As long as parents are infertile, legally married and straight, the laws in the post-Soviet nation are stacked to protect the rights of the intended parents. Couples can select their baby’s gender and scoop up the birth certificate of their surrogate-born kid, almost as soon as he or she takes a first breath, essentially extinguishing the rights of the surrogate mother entirely.

But this breezy arrangement can hit a few snags. For example, French couple Patrice and Aurelia Le Roch had twins through a Ukrainian surrogate in January 2011. Surrogacy is illegal in France, and the country doesn’t grant French citizenship to surrogate-born infants. So Patrice Le Roch and his dad, Bernard, tried to smuggle the stateless babies across the border to Hungary, but were busted and fined a couple thousand dollars a piece. The couple finally managed to get Ukrainian citizenship for their children, the AFP reported, and went home after eight Kafka-esque months stranded in Kiev.

India (and Nepal)

In a nation with 1.2 billion people, plentiful English speakers, abundant hospitals and widespread poverty, it’s little wonder that India has become a surrogacy destination for many Westerners. Leslie Morgan Steiner, author of “The Baby Chase: How Surrogacy Is Transforming the American Family,” says India has turned into “the largest provider to infertile couples in the Western world outside the United States.”
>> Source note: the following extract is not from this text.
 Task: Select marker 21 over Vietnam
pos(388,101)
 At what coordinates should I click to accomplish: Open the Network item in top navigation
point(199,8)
Commercial surrogacy has been legal here since 2002, getting its start largely thanks to infertile couples of Indian origin in the U.S., U.K. and Middle East. Even factoring in costly plane rides, seeking help at one of India’s more than 1,000 fertility centers can be a relative bargain. India’s surrogacy prices of $18,000 to $30,000 are roughly one-third of the cost in America, according to Time magazine.  Sudhir Ajja, who co-founded Mumbai clinic Surrogacy India, told ABC News that nearly all of his clients are from overseas – many coming from the U.S., Australia and Sweden. The exact size of India’s industry is unclear, with estimates ranging from $450 million to $3 billion a year.

But India’s big business of renting wombs has raised thorny ethical concerns. Many surrogates come from crushing poverty, but stand to earn $5,000 to $7,000 in nine months – a huge sum for women who would otherwise bring in well under $1,000 annually. Some surrogates, however, are lured into contracts they don’t understand or are cheated by shady middlemen. Others are confined to sometimes crowded shelters near the fertility clinics, where their personal freedoms — like family visits — are restricted.

Some clinics have introduced more out-patient care models for surrogates, and there have been attempts to monitor and regulate the growing industry. A bill to reduce exploitative practices has gone unsigned for more than four years, but in that time, one major regulation has taken effect. In 2012, India’s Home Ministry decreed that foreigners seeking a surrogate must be a man and a woman, pushing same-sex couples and would-be single parents to look elsewhere for help. But some Westerners have gotten around the rule by hiring Indian or Nepalese women to get in vitro fertilization in India, only to deliver the babies in Nepal.